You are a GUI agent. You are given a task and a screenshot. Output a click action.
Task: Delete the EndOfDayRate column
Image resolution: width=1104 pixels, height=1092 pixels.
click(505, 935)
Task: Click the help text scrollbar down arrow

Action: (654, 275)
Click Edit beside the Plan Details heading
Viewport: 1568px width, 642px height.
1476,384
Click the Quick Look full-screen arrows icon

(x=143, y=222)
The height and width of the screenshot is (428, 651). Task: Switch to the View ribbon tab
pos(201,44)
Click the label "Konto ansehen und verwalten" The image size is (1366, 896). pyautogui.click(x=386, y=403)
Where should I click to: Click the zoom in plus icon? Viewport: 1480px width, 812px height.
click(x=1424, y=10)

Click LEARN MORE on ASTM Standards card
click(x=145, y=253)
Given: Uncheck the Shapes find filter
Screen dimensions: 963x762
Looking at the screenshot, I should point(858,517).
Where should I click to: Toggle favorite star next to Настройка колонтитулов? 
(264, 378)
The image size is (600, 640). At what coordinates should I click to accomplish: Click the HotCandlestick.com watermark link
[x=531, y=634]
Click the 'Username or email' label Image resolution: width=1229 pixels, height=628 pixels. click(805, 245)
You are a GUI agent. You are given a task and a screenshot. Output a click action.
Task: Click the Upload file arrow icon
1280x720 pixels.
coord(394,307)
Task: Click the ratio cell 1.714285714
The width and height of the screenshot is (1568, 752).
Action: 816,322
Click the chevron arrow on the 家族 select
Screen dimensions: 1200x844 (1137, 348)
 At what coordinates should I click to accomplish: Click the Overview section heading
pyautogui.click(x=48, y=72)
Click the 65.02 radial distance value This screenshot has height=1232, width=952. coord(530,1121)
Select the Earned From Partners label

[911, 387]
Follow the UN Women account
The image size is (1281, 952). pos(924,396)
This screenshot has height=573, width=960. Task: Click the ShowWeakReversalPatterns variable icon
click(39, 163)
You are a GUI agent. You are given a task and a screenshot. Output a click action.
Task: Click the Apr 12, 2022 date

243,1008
******
### About this exercise
Return each line above exactly.

### Answer section
You are a GUI agent. You are given a task and a screenshot. Output a click action.
Task: Delete the EndOfDayRate column
Image resolution: width=1104 pixels, height=1092 pixels.
click(505, 935)
Task: Click the help text scrollbar down arrow

Action: (654, 275)
Click Edit beside the Plan Details heading
Viewport: 1568px width, 642px height.
1476,384
Click the Quick Look full-screen arrows icon

(x=143, y=222)
The height and width of the screenshot is (428, 651). Task: Switch to the View ribbon tab
pos(201,44)
Click the label "Konto ansehen und verwalten" The image size is (1366, 896). pyautogui.click(x=386, y=403)
Where should I click to: Click the zoom in plus icon? Viewport: 1480px width, 812px height.
click(x=1424, y=10)

Click LEARN MORE on ASTM Standards card
click(x=145, y=253)
Given: Uncheck the Shapes find filter
Screen dimensions: 963x762
Looking at the screenshot, I should point(858,517).
Where should I click to: Toggle favorite star next to Настройка колонтитулов? 
(264, 378)
The image size is (600, 640). At what coordinates should I click to accomplish: Click the HotCandlestick.com watermark link
[x=531, y=634]
Click the 'Username or email' label Image resolution: width=1229 pixels, height=628 pixels. click(805, 245)
You are a GUI agent. You are given a task and a screenshot. Output a click action.
Task: Click the Upload file arrow icon
1280x720 pixels.
coord(394,307)
Task: Click the ratio cell 1.714285714
The width and height of the screenshot is (1568, 752).
Action: 816,322
Click the chevron arrow on the 家族 select
Screen dimensions: 1200x844 (1137, 348)
 At what coordinates should I click to accomplish: Click the Overview section heading
pyautogui.click(x=48, y=72)
Click the 65.02 radial distance value This screenshot has height=1232, width=952. coord(530,1121)
Select the Earned From Partners label

[911, 387]
Follow the UN Women account
The image size is (1281, 952). pos(924,396)
This screenshot has height=573, width=960. Task: Click the ShowWeakReversalPatterns variable icon
click(39, 163)
You are a GUI agent. You are given a task and a screenshot. Output a click action.
Task: Click the Apr 12, 2022 date

243,1008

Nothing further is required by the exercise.